*Source information*
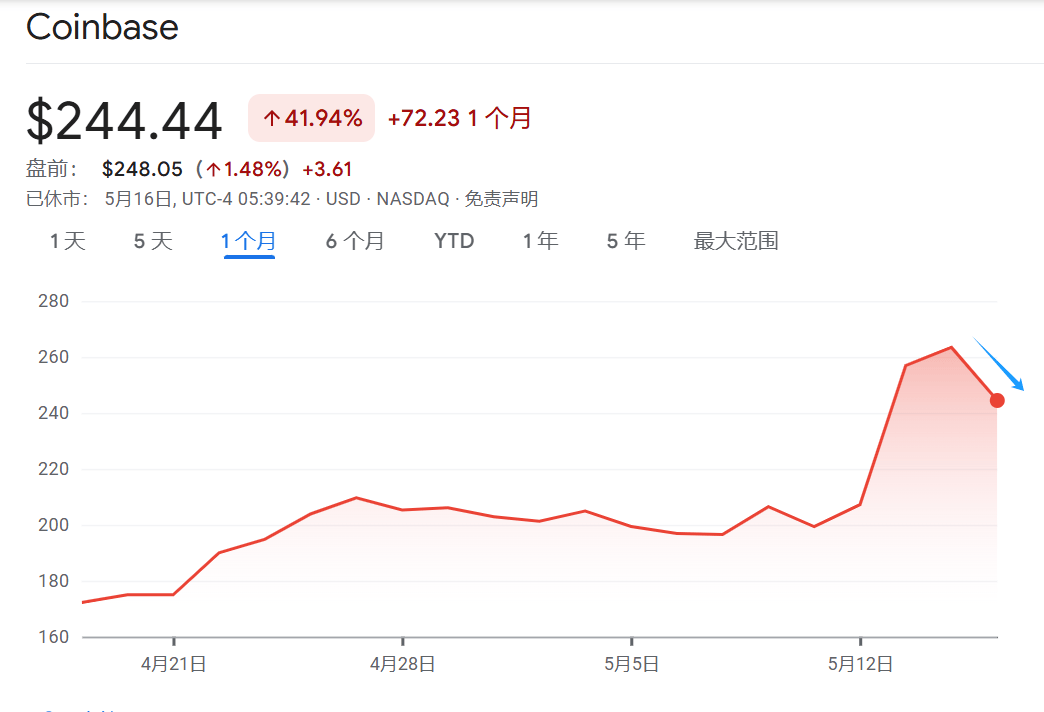This screenshot has height=712, width=1044.
Task: Click the Coinbase title heading
Action: point(102,28)
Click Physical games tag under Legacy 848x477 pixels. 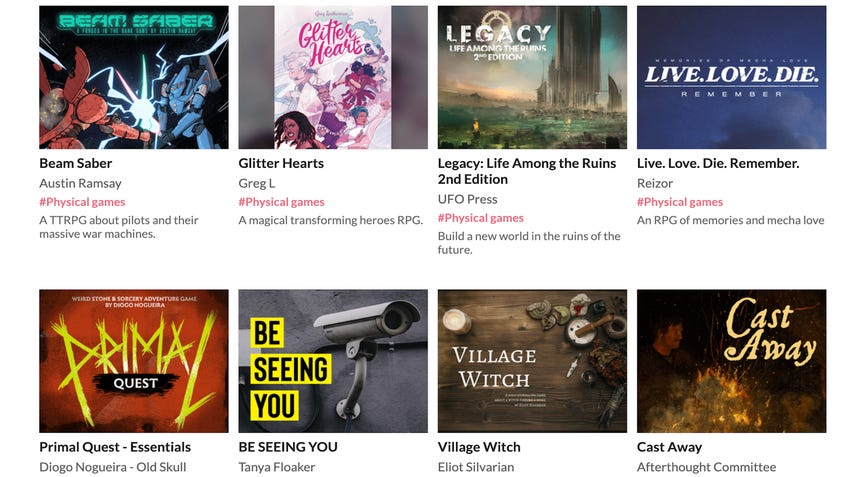[481, 218]
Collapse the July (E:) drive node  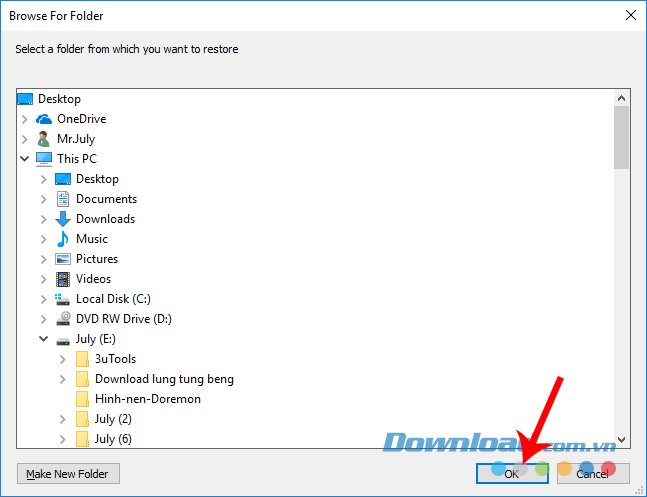43,339
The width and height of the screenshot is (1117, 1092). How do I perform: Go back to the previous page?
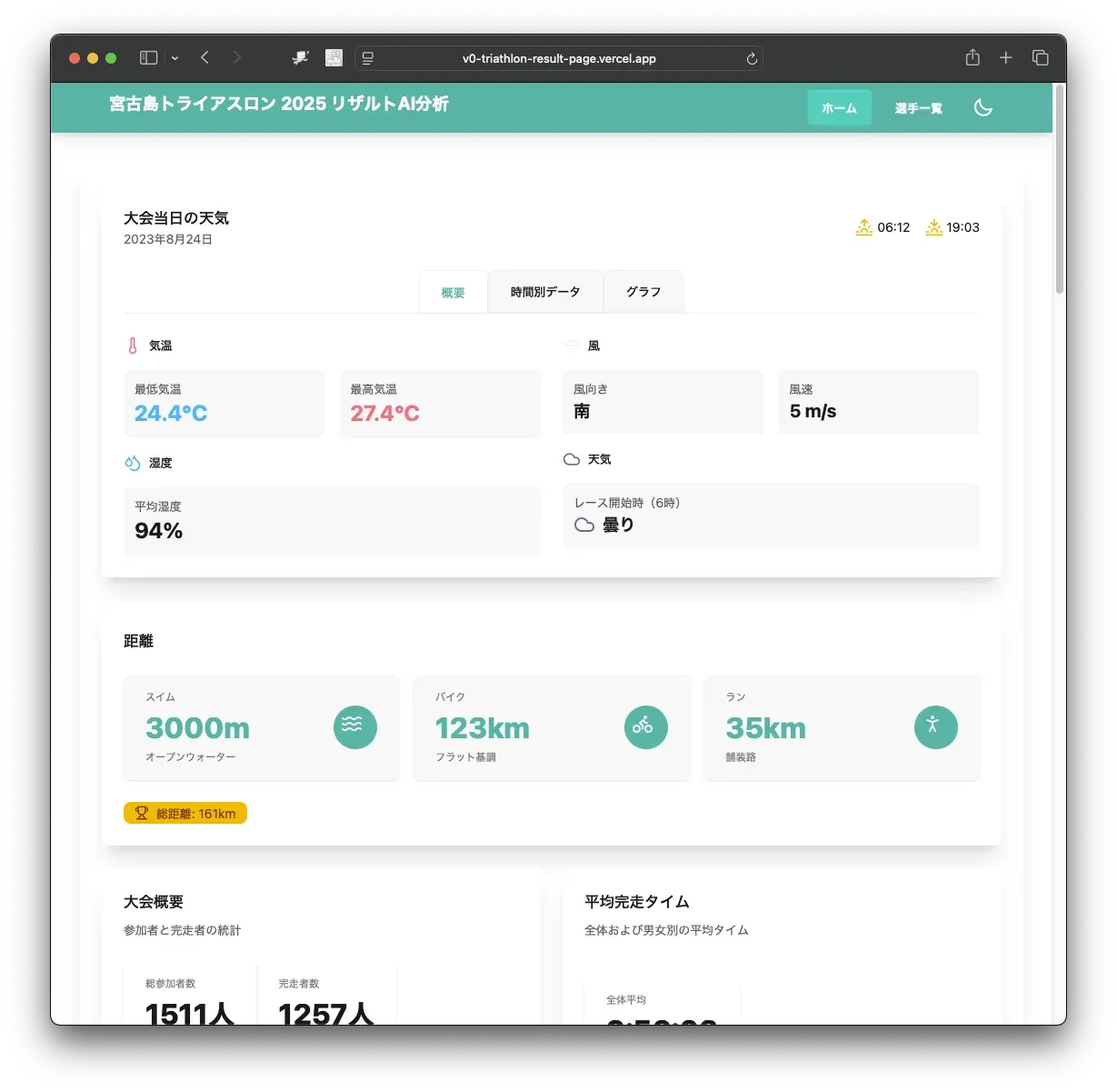pos(205,58)

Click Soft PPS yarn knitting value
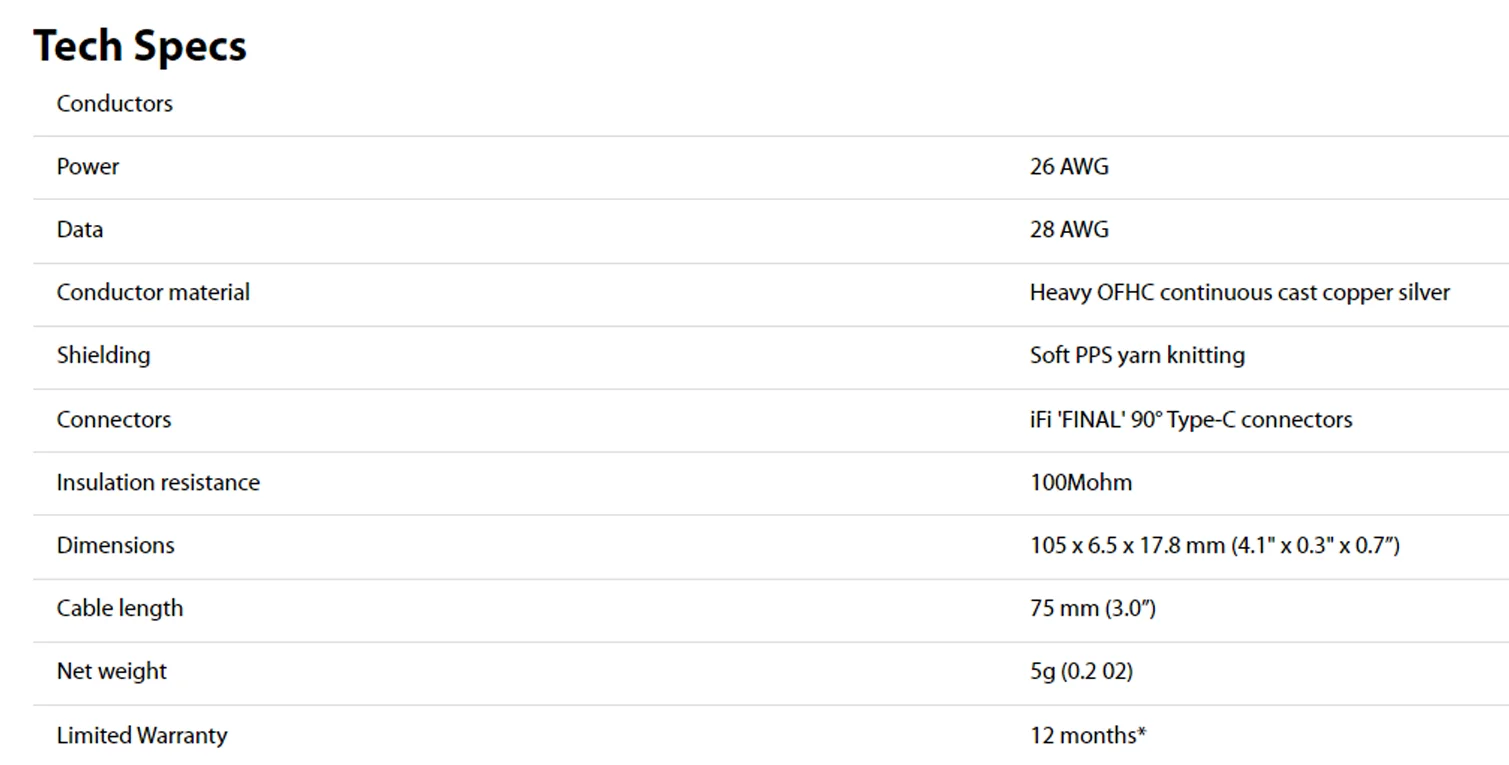click(1137, 356)
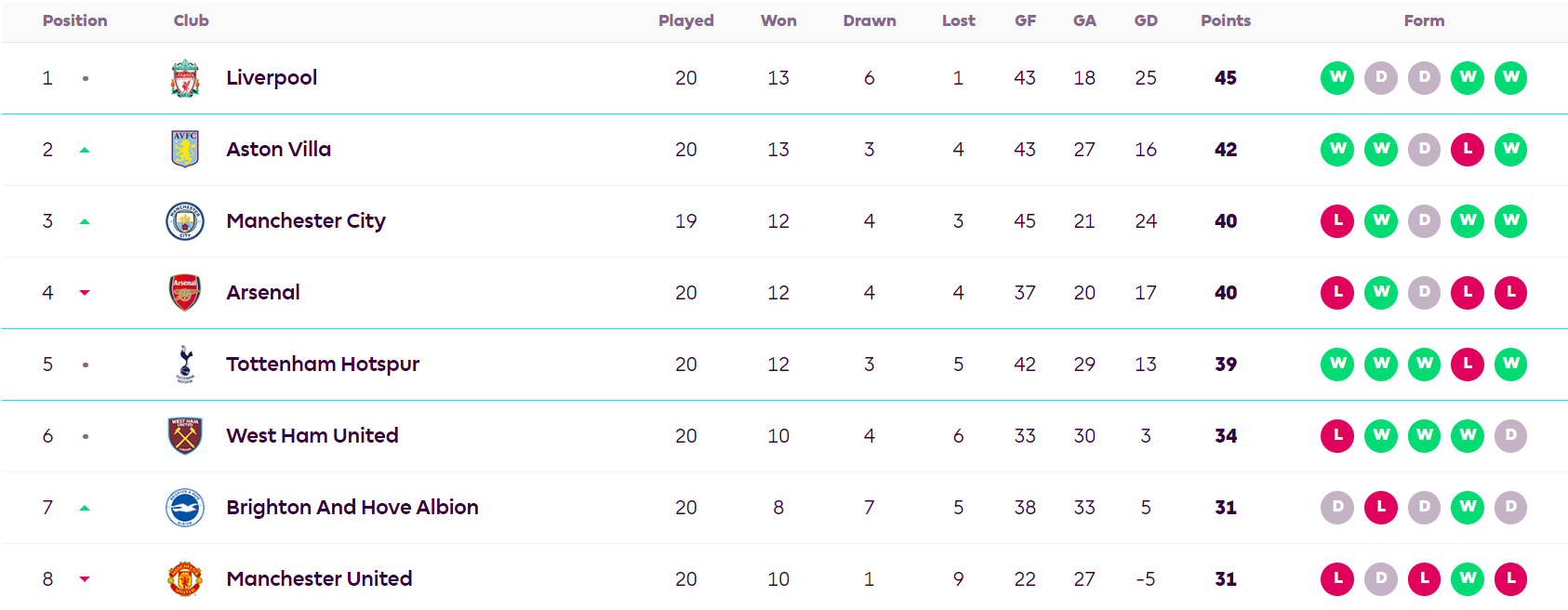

*Work request*
Using the listing above, copy every line from the line containing "The width and" through the last one, both included, and no other lines. Pictures stay out.

*Problem solution*
The width and height of the screenshot is (1117, 1092). How do I perform: Go back to the previous page?
pos(205,58)

Click Soft PPS yarn knitting value
click(1137, 356)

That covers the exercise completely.